Return the data lines verbatim, from the line containing "Given: Click the Удалить trash icon" up to and including the final line of the data. Leave the pictures out.

──────── Material supplied ────────

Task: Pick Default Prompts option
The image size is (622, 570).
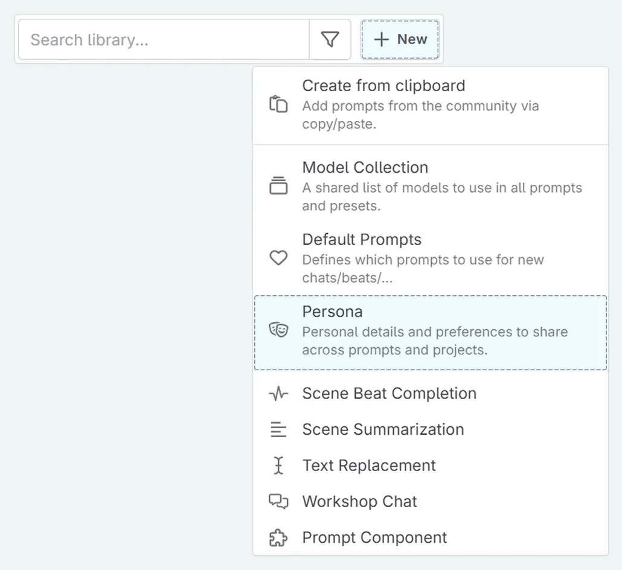Action: 431,258
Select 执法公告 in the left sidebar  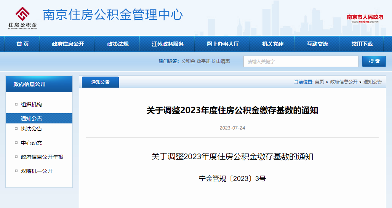point(31,129)
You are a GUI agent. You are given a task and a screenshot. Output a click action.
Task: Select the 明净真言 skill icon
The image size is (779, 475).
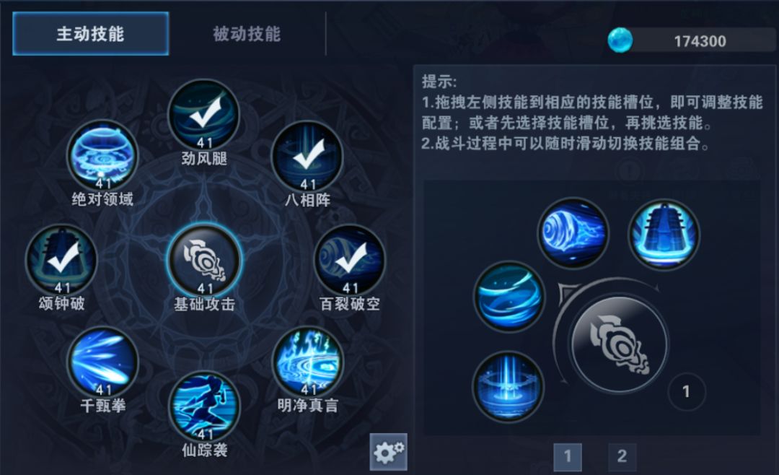click(x=308, y=362)
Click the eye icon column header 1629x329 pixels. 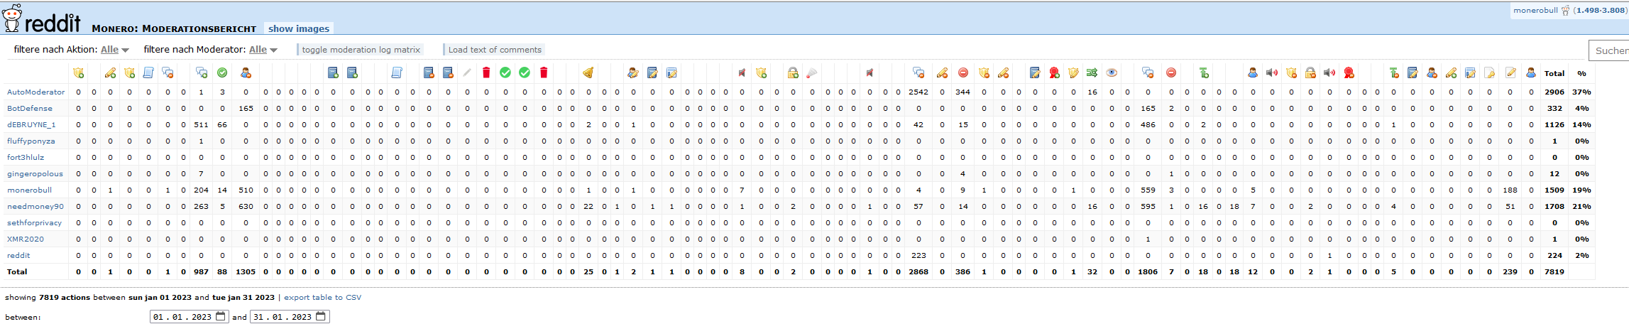[x=1112, y=72]
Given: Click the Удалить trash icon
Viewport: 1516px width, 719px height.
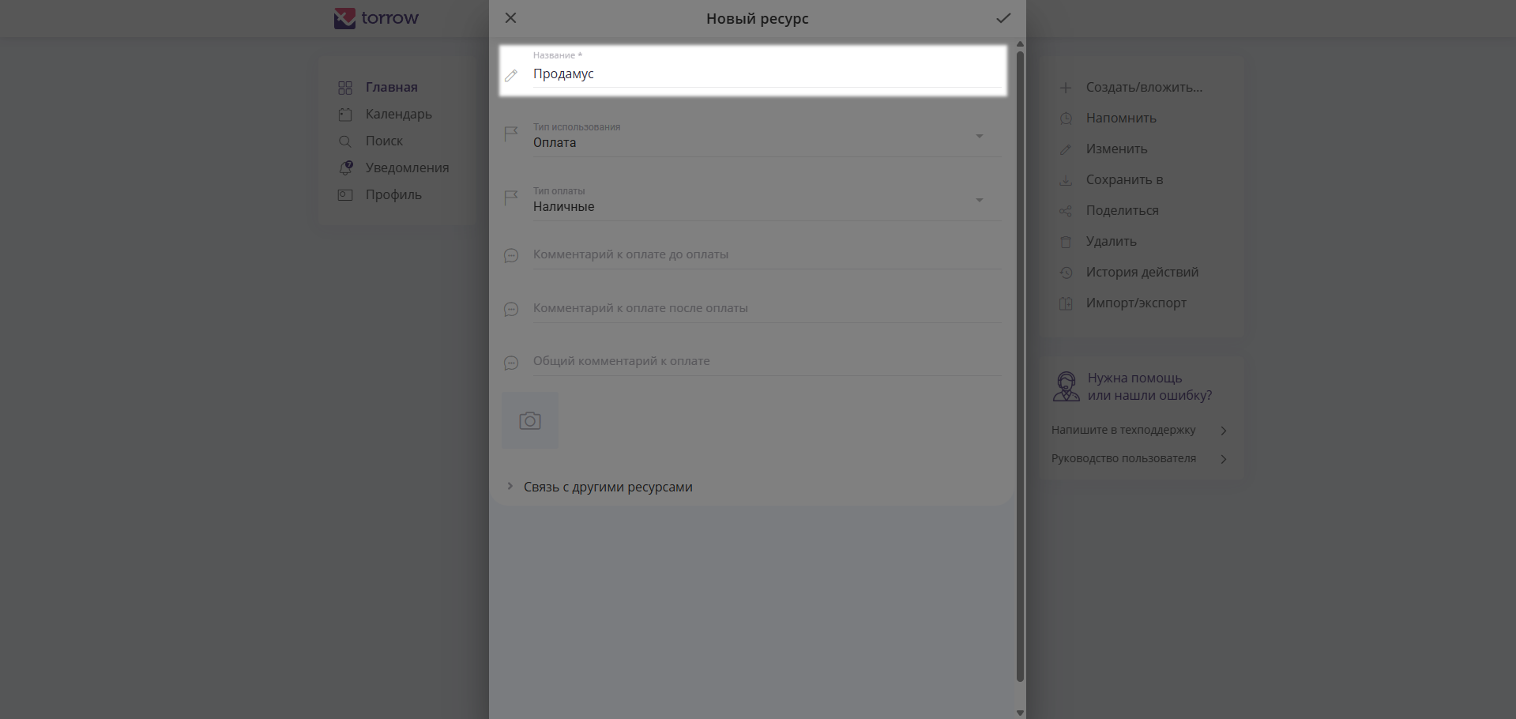Looking at the screenshot, I should (1066, 242).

────────

(Reply):
Given: Click the Удалить trash icon
Viewport: 1516px width, 719px height.
Looking at the screenshot, I should (1066, 242).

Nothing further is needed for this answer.